For the present study, data were downloaded from the NCBI-GEO database ( Inclusion criteria: 1) Patients < 15 years of age; 2) Sample collection prior to the initiation of anti-mycobacterial treatment; 3) Negative for human immunodeficiency virus (HIV). Two datasets (GSE39939 and GSE39940) were selected for analysis based on these three criteria. The GSE39939 microarray dataset concluded whole-blood samples from 52 and 14 pediatric ATB and LTBI patients, which was used as the training dataset for constructing a prediction model. The GSE39940 microarray dataset of whole-blood samples from 52 and 54 pediatric ATB and LTBI patients validated the prediction model's performance.

Evaluation of CRGs expression and immune cell infiltration (ICI) between ATB and LTBI pediatric patients

To further understand the biological roles of cuproptosis regulators in ATB, we used the training dataset to compare the expression patterns of 19 CRGs between ATB and LTBI in pediatric patients (Supplementary file 1). In order to determine the relative infiltration levels of immune cells in the training set, the ssGSEA algorithm was applied (Supplementary file 2). Violin plots depict the varying degrees of expression produced by invading immune cells. Spearman correlations between immune-invading cells and CRGs were shown using the R 'ggplot2' package (version 4.2.2).

Unsupervised clustering of ATB patients

Based on the 9 DE-CRGs expression profiles, the "ConsensusClusterPlus" R package (version 4.2.1) was employed to perform the unsupervised clustering analysis and classify the 52 samples from ATB cases into different subtypes using the k-means algorithm with 1,000 iterations. After carefully considering the consensus matrix, the CDF curve, and the consistent cluster score (> 0.8), we settled on a maximum subtype number of k (k = 9).

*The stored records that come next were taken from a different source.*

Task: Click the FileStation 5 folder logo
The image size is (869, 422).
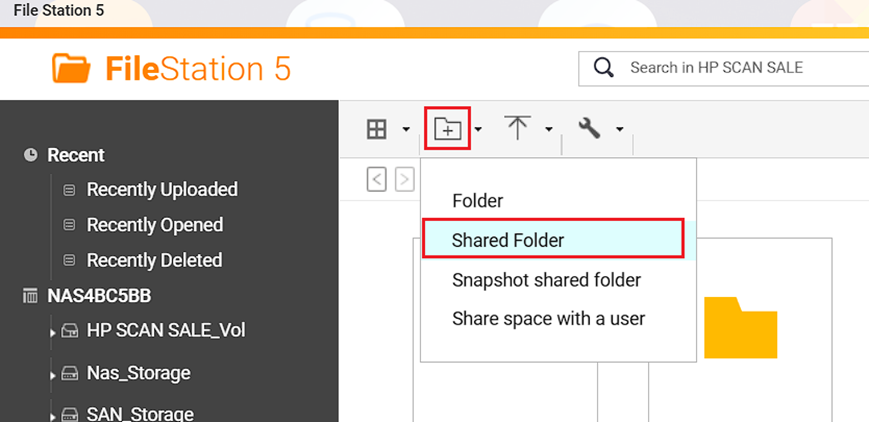Action: [71, 68]
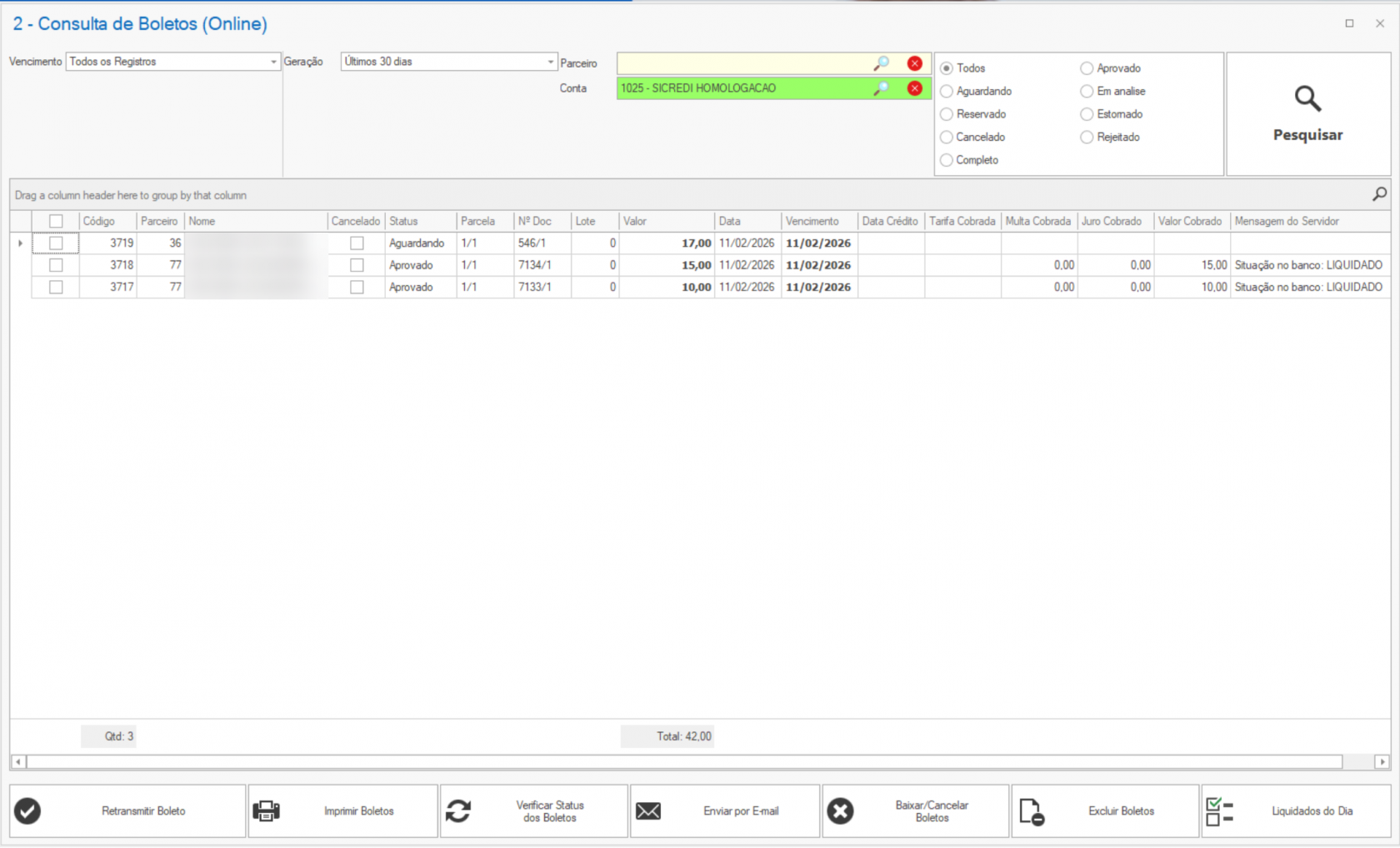Select the Aprovado radio button

1087,68
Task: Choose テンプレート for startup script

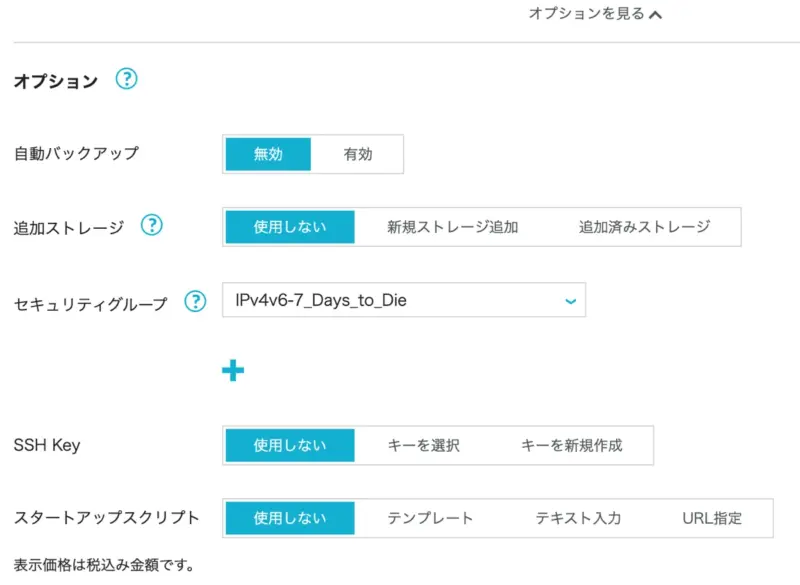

To further understand how the various subtypes of CRGs vary in terms of enriched gene sets, the “GSVA” R package (version 4.2.2) was employed. In order to continue the GSVA analysis, the “c2.cp.kegg.symbols” file [34] was downloaded from the MSigDB internet database. Differentially expressed biological functions and pathways were determined by comparing GSVA scores across CRG clusters using the "limma" R package (version 4.2.2). Significant changes were defined as |t value of GSVA score|> 2 and p-value < 0.05.

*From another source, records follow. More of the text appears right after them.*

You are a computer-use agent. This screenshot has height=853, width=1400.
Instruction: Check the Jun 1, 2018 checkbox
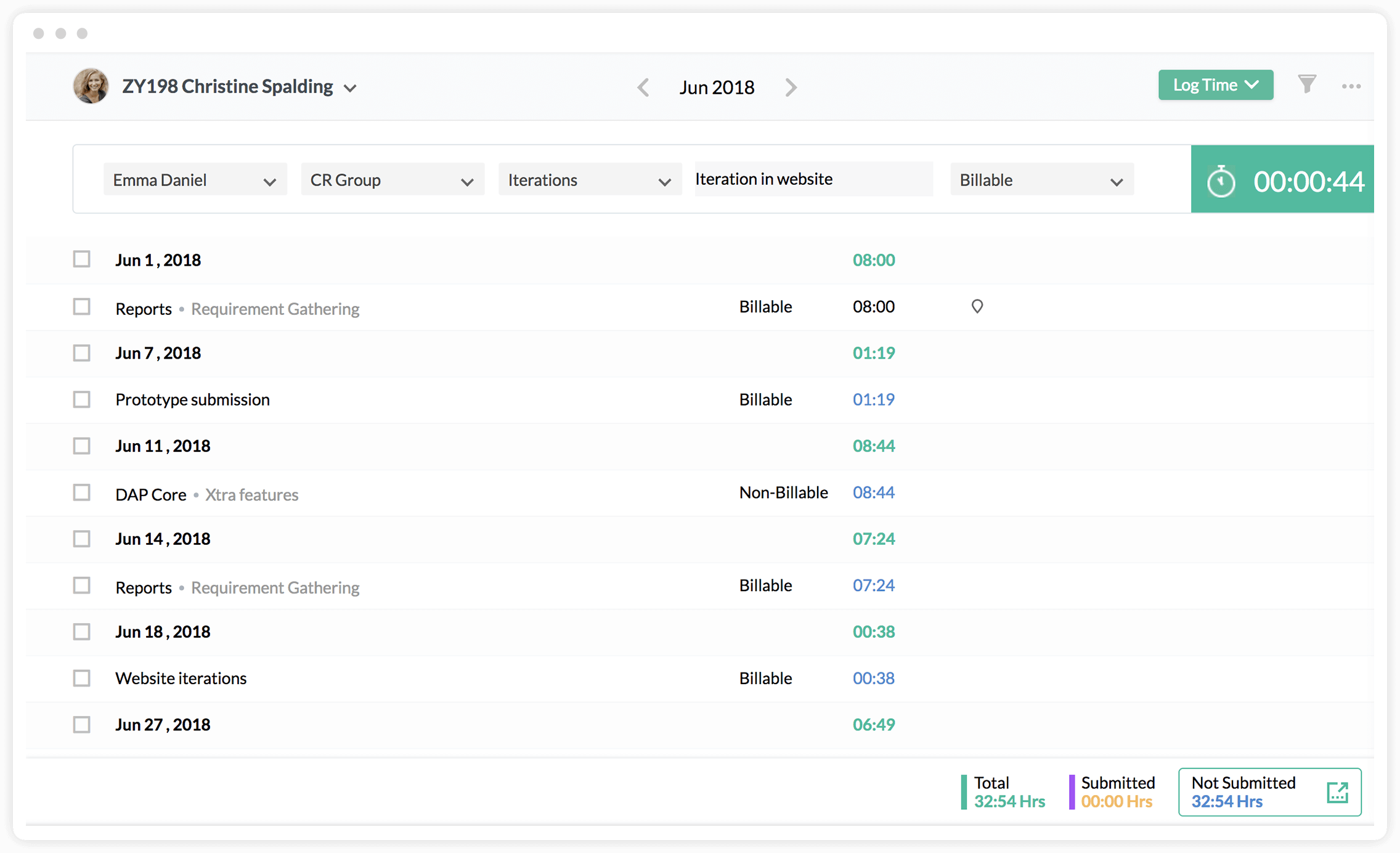point(81,259)
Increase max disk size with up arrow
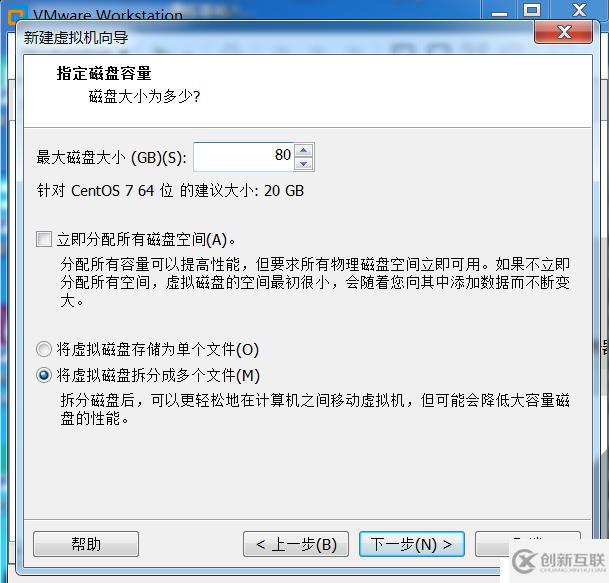609x583 pixels. [x=303, y=150]

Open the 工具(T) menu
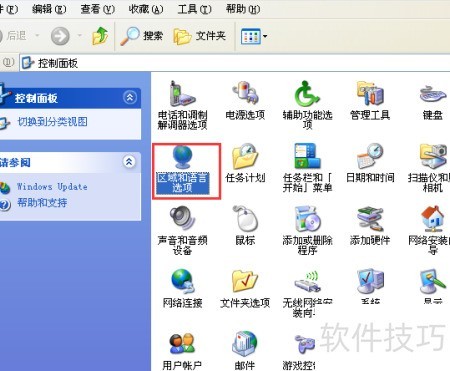click(194, 9)
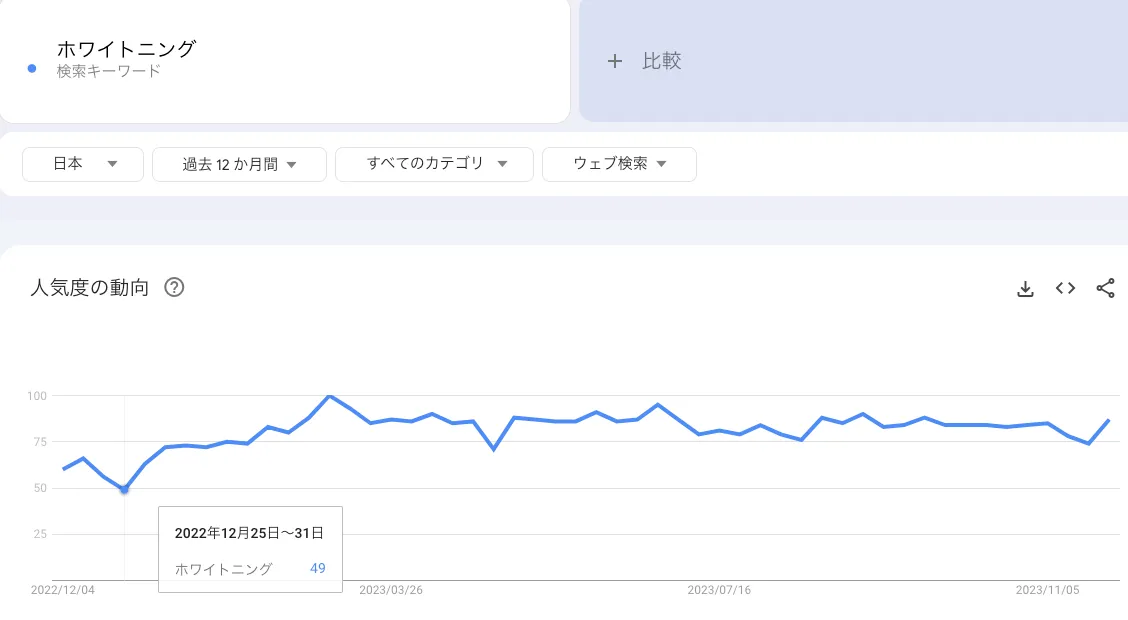The height and width of the screenshot is (620, 1128).
Task: Select the download icon above the graph
Action: tap(1025, 288)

The R package “WGCNA” (version 4.2.2) was used to conduct WGCNA and find co-expression modules. The top 25% of most variable genes were included in subsequent WGCNA analyses to provide reliable quality findings. We first determined the optimum soft power to create a weighted adjacency matrix, which was then converted into a topological overlap matrix (TOM). When the minimum module size was set to 100, modules were produced using the TOM dissimilarity measure (1-TOM) in conjunction with the hierarchical clustering tree algorithm. Each module was assigned a random color. The eigengenes of each module reflected the overarching patterns of gene expression in that particular module. Modular significance (MS) demonstrated the link between modules and disease conditions. When discussing the relationship between a gene and its clinical manifestation, the term “gene significance” (GS) was coined.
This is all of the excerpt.